Pursued
“Hey, baby.” He reached down to cup her cheek but she ducked away from his touch.
“Don’t.”
“Why not?” Merrick’s heart ached. “Are you afraid of me again? Because of what you remembered?”
“Not just remembered—re-lived.” She sat up shivering and put her arms around herself. “That was awful—much worse than what the AllFather did. With him, I only had to watch my past up on a giant IMAX kind of screen. With this…” She shook her head and looked down at the floor.
“Elise…baby…” Merrick reached for her again, tentatively.
“No.” She moved away from him. “You don’t understand. I felt it all over again, Merrick. Everything he did to me. Everything he made me do to him. Oh God, I wish I was dead.”
“Don’t say that!” Merrick took her by the shoulders and shook her—not hard but enough to get her attention. “Don’t ever say that, Elise!”
“Why not?” she demanded, pulling away from his hands. “It’s true! This is why I kept you at a distance, Merrick. Because I was so afraid anything we did might bring it all back. And I knew…” Her voice hitched in a sob. “Knew if I ever remembered it, I’d never be able to suppress it again.”
“Some things you can’t suppress forever,” Merrick said, trying to make his voice gentle. “Some things you eventually have to deal with, baby.”
“I never wanted to deal with it.” Elise swiped at her eyes. “You know James thinks I’m a virgin? That’s why he’s been willing to keep his hands off me until we get married.” She gave a bitter laugh. “Of course, nothing could be farther from the truth.”
“If he really loved you, he wouldn’t care about that,” Merrick growled. “Just like I don’t care.”

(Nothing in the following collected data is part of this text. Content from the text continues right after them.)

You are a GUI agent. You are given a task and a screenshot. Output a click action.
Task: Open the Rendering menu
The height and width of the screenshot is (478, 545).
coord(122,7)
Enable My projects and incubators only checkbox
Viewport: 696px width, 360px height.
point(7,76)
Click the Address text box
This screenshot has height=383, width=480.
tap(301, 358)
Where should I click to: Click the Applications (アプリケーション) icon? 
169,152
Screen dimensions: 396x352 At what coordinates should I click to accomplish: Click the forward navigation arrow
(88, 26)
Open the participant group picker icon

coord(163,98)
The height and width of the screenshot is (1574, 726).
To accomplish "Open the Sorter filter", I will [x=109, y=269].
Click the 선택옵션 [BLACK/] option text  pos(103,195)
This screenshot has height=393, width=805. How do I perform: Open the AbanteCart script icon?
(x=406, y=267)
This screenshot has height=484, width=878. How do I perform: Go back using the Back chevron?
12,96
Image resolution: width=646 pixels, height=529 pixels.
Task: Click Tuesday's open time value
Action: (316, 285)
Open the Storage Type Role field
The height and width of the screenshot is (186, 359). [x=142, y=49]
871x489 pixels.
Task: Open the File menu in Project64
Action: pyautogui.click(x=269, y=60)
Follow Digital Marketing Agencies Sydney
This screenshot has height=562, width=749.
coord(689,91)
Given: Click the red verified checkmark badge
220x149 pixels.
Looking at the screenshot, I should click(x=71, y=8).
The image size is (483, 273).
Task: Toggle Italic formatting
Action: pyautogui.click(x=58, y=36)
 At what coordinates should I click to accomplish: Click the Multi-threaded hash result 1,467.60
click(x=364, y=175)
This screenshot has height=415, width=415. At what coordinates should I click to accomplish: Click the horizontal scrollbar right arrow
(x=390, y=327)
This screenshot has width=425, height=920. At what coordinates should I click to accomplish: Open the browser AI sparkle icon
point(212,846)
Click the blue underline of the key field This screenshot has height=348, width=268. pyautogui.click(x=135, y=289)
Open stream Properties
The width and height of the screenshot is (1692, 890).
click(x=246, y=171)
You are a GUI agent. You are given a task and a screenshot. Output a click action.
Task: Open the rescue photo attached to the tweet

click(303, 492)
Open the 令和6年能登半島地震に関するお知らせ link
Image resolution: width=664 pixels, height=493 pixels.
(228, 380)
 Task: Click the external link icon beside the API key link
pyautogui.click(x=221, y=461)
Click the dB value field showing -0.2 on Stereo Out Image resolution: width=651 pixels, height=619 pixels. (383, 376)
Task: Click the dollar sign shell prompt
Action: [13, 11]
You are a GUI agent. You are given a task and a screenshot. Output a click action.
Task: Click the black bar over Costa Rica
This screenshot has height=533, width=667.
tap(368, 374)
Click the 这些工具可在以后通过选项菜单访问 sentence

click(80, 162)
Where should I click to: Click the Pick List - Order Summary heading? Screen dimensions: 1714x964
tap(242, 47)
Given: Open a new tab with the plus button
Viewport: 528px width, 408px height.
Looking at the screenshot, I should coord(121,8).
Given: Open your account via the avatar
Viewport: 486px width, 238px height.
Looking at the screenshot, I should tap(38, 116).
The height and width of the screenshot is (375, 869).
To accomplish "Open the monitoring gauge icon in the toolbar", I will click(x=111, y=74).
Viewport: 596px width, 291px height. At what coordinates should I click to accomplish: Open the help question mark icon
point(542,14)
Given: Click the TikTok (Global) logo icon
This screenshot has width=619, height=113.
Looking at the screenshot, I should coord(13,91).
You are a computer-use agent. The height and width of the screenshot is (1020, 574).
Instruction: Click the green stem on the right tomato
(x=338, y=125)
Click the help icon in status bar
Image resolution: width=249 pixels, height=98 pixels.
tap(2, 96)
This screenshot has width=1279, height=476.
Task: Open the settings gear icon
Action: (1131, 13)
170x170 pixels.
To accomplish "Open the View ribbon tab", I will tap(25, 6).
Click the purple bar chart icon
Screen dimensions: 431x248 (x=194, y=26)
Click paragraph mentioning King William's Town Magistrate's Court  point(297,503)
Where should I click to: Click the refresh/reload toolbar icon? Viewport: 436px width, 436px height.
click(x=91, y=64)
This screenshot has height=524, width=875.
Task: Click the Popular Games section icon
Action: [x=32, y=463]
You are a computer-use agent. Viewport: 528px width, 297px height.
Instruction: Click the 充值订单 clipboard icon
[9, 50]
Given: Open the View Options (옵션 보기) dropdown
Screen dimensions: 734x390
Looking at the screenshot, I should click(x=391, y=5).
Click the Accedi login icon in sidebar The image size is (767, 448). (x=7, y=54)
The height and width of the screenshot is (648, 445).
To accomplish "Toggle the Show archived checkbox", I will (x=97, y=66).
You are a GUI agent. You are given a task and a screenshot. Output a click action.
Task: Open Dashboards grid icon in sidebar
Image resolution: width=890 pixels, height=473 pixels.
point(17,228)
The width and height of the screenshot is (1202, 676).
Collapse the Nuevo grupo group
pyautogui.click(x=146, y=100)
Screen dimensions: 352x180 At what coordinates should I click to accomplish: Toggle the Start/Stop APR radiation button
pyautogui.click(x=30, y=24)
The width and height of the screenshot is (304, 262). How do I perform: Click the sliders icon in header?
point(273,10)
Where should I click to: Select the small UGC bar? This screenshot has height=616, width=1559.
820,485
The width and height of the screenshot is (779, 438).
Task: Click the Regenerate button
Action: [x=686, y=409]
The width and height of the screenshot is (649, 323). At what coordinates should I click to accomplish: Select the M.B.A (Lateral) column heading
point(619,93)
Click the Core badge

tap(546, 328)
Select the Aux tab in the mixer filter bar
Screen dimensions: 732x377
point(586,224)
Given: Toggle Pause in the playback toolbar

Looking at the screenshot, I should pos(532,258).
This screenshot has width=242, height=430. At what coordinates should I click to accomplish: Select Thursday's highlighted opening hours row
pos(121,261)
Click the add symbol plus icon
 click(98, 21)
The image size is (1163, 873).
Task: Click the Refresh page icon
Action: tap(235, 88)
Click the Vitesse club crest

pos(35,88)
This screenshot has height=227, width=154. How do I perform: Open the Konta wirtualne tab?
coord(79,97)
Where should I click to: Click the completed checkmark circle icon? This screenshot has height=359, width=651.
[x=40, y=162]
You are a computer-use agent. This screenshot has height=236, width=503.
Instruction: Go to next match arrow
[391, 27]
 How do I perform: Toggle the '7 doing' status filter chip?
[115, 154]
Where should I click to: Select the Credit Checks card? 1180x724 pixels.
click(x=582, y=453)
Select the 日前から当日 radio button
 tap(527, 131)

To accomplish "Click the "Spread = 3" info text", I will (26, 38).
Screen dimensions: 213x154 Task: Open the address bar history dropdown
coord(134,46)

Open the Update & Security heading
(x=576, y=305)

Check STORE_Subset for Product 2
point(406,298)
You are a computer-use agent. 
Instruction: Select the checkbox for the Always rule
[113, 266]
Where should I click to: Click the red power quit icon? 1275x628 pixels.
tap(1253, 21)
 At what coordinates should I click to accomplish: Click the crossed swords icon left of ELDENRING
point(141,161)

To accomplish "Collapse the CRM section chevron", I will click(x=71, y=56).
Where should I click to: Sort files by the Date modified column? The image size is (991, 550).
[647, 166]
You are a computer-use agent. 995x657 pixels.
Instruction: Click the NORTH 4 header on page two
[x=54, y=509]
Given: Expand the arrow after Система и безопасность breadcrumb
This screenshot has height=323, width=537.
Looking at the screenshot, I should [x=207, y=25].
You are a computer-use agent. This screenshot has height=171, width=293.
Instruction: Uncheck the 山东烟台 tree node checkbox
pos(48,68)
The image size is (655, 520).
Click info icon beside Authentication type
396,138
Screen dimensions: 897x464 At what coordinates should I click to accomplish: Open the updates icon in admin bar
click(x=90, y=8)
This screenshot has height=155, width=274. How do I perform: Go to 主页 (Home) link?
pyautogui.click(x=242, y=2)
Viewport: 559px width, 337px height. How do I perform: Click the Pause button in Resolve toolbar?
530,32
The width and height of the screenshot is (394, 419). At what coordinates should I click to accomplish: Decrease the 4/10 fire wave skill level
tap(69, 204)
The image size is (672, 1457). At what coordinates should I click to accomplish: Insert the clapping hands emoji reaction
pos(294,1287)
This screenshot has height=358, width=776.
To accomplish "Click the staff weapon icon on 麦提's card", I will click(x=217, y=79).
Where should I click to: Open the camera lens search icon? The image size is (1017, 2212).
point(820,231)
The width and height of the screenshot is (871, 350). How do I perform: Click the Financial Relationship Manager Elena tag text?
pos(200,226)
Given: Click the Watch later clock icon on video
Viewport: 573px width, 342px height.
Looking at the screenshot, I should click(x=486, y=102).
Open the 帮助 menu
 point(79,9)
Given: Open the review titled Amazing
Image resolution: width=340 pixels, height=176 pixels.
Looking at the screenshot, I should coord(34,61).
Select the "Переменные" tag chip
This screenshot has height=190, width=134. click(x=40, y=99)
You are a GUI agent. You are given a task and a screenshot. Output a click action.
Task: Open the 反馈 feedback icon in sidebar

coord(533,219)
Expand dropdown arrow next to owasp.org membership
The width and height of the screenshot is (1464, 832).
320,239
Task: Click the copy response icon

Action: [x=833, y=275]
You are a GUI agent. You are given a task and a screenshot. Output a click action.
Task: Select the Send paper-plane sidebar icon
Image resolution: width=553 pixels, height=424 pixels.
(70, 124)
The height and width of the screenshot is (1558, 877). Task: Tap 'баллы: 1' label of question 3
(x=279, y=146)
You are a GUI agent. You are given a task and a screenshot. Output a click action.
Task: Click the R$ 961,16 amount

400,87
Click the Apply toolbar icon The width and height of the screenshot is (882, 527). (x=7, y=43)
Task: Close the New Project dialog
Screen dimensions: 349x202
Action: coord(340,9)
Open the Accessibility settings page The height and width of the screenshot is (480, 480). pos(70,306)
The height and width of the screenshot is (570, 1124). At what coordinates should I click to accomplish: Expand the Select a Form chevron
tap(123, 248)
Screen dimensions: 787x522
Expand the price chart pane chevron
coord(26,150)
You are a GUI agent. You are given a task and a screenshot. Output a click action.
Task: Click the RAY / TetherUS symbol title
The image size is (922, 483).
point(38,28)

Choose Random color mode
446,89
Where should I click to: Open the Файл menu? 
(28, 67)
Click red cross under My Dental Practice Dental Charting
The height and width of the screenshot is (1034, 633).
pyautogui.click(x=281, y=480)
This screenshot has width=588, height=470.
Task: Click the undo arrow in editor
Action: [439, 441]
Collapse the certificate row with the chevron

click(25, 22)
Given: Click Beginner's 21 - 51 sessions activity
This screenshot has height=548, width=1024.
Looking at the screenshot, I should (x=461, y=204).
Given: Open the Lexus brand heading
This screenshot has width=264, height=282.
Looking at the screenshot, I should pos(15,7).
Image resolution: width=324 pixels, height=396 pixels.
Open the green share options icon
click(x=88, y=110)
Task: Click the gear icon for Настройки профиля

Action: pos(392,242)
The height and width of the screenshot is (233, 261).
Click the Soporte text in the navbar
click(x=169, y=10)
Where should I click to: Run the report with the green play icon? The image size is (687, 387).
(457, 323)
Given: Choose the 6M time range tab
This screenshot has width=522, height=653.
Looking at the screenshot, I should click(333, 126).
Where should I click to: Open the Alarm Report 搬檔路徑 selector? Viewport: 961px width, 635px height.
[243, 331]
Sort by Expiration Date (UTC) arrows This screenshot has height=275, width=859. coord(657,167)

“How can you not care?” She looked up at him, her eyes wet with tears. “It wasn’t just that once, you know, Merrick. It…it went on all weekend long. And after too.” She looked down again. “After awhile, I lost count of how many times he…he raped me. I just wanted it to be over so I could bury Buck and try to forget.”
Fury surged inside him, almost as strongly as the agony he felt coming through their bond. “Was there no one you could tell?” he demanded hoarsely. “No one who could help you?”
Elise shrugged. “I tried, after…after it was over. My mother didn’t believe me, so I went to the police. But my stepfather told them I was just upset with him for ‘accidentally’ running over my dog and wanted to get him in trouble.” She swiped at her eyes. “I’m pretty sure he paid them off, too. That’s the way he operates—he thinks he can buy anything he wants.”
“Including the right to take an underage female who was under his protection against her will.” Merrick shook his head grimly. “There isn’t a painful enough death to pay for what he did to you.”
She laughed brokenly. “It doesn’t matter—it’s over now. And at least now you can understand why I can’t…can’t be with you.”
“What do you mean?” Merrick’s heart stopped a moment in fear. “I thought we agreed we wanted to be together, even after the bond is broken.”
“I want to, but I can’t,” Elise whispered. “Try to understand, Merrick. I’m broken. Used.” She looked away from him and he saw her swipe at her eyes again as more tears fell. “The things he did to me can never be wiped away. I’m dirty inside. Stained…filthy…disgusting.”
“No, you’re not! Not to me.” Merrick pulled her into his lap and held her despite her struggles.
“Let me go!” She pushed against his chest and then broke down, sobbing. “How can you even want to touch me after what he did?”
“I don’t give a fuck what he did,” he growled, still holding her. “The only thing I care about is you—keeping you with me. Spending the rest of my life with you.”
“You say that now.” Elise pushed away from him and he finally yielded and let her crawl out of his lap. “You say that now,” she repeated. “But what about after the bond is dissolved? Then you’ll see me for what I really am—damaged goods.”
Frustration welled up inside him. “Elise, Goddess damn it! How can I show you? How can I prove to you that I don’t care about the past? How can I—?” Suddenly, he knew. “Wait here,” he told her. “And don’t move an inch.”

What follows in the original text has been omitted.